━━ RECORDS TO USE ━━
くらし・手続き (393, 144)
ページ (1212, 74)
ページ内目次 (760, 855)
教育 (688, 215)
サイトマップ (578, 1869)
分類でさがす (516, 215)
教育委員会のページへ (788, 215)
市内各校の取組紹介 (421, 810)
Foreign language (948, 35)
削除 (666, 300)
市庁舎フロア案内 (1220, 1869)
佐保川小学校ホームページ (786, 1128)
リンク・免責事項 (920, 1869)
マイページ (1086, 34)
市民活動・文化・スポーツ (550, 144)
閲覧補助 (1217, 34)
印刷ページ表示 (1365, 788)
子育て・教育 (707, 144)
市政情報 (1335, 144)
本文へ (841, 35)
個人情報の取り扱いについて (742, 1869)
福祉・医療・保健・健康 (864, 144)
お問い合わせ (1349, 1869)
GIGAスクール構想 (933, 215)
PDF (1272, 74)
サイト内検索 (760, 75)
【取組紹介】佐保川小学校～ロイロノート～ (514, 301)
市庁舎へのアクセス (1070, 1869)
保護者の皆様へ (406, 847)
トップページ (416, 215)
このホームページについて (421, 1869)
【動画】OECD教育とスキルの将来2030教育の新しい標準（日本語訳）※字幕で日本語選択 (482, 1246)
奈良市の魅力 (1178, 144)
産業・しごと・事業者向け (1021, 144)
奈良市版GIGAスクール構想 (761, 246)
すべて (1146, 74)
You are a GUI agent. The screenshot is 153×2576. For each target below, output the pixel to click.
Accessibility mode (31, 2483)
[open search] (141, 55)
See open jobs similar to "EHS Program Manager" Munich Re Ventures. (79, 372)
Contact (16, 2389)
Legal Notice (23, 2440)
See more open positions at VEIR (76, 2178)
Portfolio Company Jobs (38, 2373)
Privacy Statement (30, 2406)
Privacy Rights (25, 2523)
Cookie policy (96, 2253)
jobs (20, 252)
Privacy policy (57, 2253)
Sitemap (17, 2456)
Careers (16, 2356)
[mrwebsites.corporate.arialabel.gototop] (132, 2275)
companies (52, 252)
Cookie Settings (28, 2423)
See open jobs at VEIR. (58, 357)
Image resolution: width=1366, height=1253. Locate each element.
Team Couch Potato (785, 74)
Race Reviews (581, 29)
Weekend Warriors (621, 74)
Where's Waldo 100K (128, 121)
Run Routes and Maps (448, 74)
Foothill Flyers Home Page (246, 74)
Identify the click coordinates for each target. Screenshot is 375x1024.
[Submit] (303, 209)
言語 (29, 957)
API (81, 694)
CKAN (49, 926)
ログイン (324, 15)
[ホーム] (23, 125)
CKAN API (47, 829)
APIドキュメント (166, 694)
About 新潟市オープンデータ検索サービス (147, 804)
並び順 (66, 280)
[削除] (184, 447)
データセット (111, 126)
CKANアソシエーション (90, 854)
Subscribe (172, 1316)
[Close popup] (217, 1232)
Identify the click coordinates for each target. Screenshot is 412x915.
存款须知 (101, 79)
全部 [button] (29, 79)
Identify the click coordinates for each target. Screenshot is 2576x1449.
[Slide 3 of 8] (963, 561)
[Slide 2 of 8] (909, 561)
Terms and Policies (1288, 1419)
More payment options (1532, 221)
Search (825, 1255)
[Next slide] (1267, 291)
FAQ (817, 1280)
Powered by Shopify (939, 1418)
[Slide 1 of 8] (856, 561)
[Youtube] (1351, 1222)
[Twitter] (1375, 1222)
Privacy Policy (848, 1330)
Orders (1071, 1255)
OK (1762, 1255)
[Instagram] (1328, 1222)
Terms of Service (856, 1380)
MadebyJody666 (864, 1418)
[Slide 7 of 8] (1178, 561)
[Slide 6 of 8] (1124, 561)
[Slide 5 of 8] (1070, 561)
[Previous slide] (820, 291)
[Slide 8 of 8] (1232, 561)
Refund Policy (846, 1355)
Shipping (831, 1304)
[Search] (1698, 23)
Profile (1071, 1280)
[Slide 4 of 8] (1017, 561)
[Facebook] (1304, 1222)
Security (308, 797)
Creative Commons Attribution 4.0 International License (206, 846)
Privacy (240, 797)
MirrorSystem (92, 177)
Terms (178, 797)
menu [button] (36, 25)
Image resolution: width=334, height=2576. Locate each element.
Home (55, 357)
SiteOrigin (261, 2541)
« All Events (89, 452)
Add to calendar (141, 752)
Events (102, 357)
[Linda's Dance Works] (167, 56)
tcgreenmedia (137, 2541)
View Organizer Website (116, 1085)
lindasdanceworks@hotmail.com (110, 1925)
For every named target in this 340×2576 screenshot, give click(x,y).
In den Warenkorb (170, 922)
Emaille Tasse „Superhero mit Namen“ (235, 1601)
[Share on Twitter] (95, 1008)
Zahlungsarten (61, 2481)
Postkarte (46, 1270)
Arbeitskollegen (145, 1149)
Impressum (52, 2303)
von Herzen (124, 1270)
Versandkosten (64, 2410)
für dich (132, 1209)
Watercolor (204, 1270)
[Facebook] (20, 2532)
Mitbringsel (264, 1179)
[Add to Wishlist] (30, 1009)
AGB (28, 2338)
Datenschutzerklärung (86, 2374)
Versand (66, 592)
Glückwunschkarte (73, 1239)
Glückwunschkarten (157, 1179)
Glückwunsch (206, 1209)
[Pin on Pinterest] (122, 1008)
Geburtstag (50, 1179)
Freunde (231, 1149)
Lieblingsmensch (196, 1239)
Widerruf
━━━
> [EXERCISE PROMPT]:
Print all of the entries exactly as they are written.

> [RESPONSE AREA]:
くらし・手続き (393, 144)
ページ (1212, 74)
ページ内目次 (760, 855)
教育 (688, 215)
サイトマップ (578, 1869)
分類でさがす (516, 215)
教育委員会のページへ (788, 215)
市内各校の取組紹介 (421, 810)
Foreign language (948, 35)
削除 (666, 300)
市庁舎フロア案内 (1220, 1869)
佐保川小学校ホームページ (786, 1128)
リンク・免責事項 (920, 1869)
マイページ (1086, 34)
市民活動・文化・スポーツ (550, 144)
閲覧補助 (1217, 34)
印刷ページ表示 (1365, 788)
子育て・教育 (707, 144)
市政情報 (1335, 144)
本文へ (841, 35)
個人情報の取り扱いについて (742, 1869)
福祉・医療・保健・健康 (864, 144)
お問い合わせ (1349, 1869)
GIGAスクール構想 (933, 215)
PDF (1272, 74)
サイト内検索 (760, 75)
【取組紹介】佐保川小学校～ロイロノート～ (514, 301)
市庁舎へのアクセス (1070, 1869)
保護者の皆様へ (406, 847)
トップページ (416, 215)
このホームページについて (421, 1869)
【動画】OECD教育とスキルの将来2030教育の新しい標準（日本語訳）※字幕で日本語選択 (482, 1246)
奈良市の魅力 (1178, 144)
産業・しごと・事業者向け (1021, 144)
奈良市版GIGAスクール構想 (761, 246)
すべて (1146, 74)
You are a GUI agent. The screenshot is 153×2576. For each target below, output the pixel to click.
Accessibility mode (31, 2483)
[open search] (141, 55)
See open jobs similar to "EHS Program Manager" Munich Re Ventures. (79, 372)
Contact (16, 2389)
Legal Notice (23, 2440)
See more open positions at VEIR (76, 2178)
Portfolio Company Jobs (38, 2373)
Privacy Statement (30, 2406)
Privacy Rights (25, 2523)
Cookie policy (96, 2253)
jobs (20, 252)
Privacy policy (57, 2253)
Sitemap (17, 2456)
Careers (16, 2356)
[mrwebsites.corporate.arialabel.gototop] (132, 2275)
companies (52, 252)
Cookie Settings (28, 2423)
See open jobs at VEIR. (58, 357)
Image resolution: width=1366, height=1253. Locate each element.
Team Couch Potato (785, 74)
Race Reviews (581, 29)
Weekend Warriors (621, 74)
Where's Waldo 100K (128, 121)
Run Routes and Maps (448, 74)
Foothill Flyers Home Page (246, 74)
Identify the click coordinates for each target. Screenshot is 375x1024.
[Submit] (303, 209)
言語 (29, 957)
API (81, 694)
CKAN (49, 926)
ログイン (324, 15)
[ホーム] (23, 125)
CKAN API (47, 829)
APIドキュメント (166, 694)
About 新潟市オープンデータ検索サービス (147, 804)
並び順 (66, 280)
[削除] (184, 447)
データセット (111, 126)
CKANアソシエーション (90, 854)
Subscribe (172, 1316)
[Close popup] (217, 1232)
Identify the click coordinates for each target. Screenshot is 412x915.
存款须知 (101, 79)
全部 [button] (29, 79)
Identify the click coordinates for each target. Screenshot is 2576x1449.
[Slide 3 of 8] (963, 561)
[Slide 2 of 8] (909, 561)
Terms and Policies (1288, 1419)
More payment options (1532, 221)
Search (825, 1255)
[Next slide] (1267, 291)
FAQ (817, 1280)
Powered by Shopify (939, 1418)
[Slide 1 of 8] (856, 561)
[Youtube] (1351, 1222)
[Twitter] (1375, 1222)
Privacy Policy (848, 1330)
Orders (1071, 1255)
OK (1762, 1255)
[Instagram] (1328, 1222)
Terms of Service (856, 1380)
MadebyJody666 (864, 1418)
[Slide 7 of 8] (1178, 561)
[Slide 6 of 8] (1124, 561)
[Slide 5 of 8] (1070, 561)
[Previous slide] (820, 291)
[Slide 8 of 8] (1232, 561)
Refund Policy (846, 1355)
Shipping (831, 1304)
[Search] (1698, 23)
Profile (1071, 1280)
[Slide 4 of 8] (1017, 561)
[Facebook] (1304, 1222)
Security (308, 797)
Creative Commons Attribution 4.0 International License (206, 846)
Privacy (240, 797)
MirrorSystem (92, 177)
Terms (178, 797)
menu [button] (36, 25)
Image resolution: width=334, height=2576. Locate each element.
Home (55, 357)
SiteOrigin (261, 2541)
« All Events (89, 452)
Add to calendar (141, 752)
Events (102, 357)
[Linda's Dance Works] (167, 56)
tcgreenmedia (137, 2541)
View Organizer Website (116, 1085)
lindasdanceworks@hotmail.com (110, 1925)
For every named target in this 340×2576 screenshot, give click(x,y).
In den Warenkorb (170, 922)
Emaille Tasse „Superhero mit Namen“ (235, 1601)
[Share on Twitter] (95, 1008)
Zahlungsarten (61, 2481)
Postkarte (46, 1270)
Arbeitskollegen (145, 1149)
Impressum (52, 2303)
von Herzen (124, 1270)
Versandkosten (64, 2410)
für dich (132, 1209)
Watercolor (204, 1270)
[Facebook] (20, 2532)
Mitbringsel (264, 1179)
[Add to Wishlist] (30, 1009)
AGB (28, 2338)
Datenschutzerklärung (86, 2374)
Versand (66, 592)
Glückwunschkarte (73, 1239)
Glückwunschkarten (157, 1179)
Glückwunsch (206, 1209)
[Pin on Pinterest] (122, 1008)
Geburtstag (50, 1179)
Freunde (231, 1149)
Lieblingsmensch (196, 1239)
Widerruf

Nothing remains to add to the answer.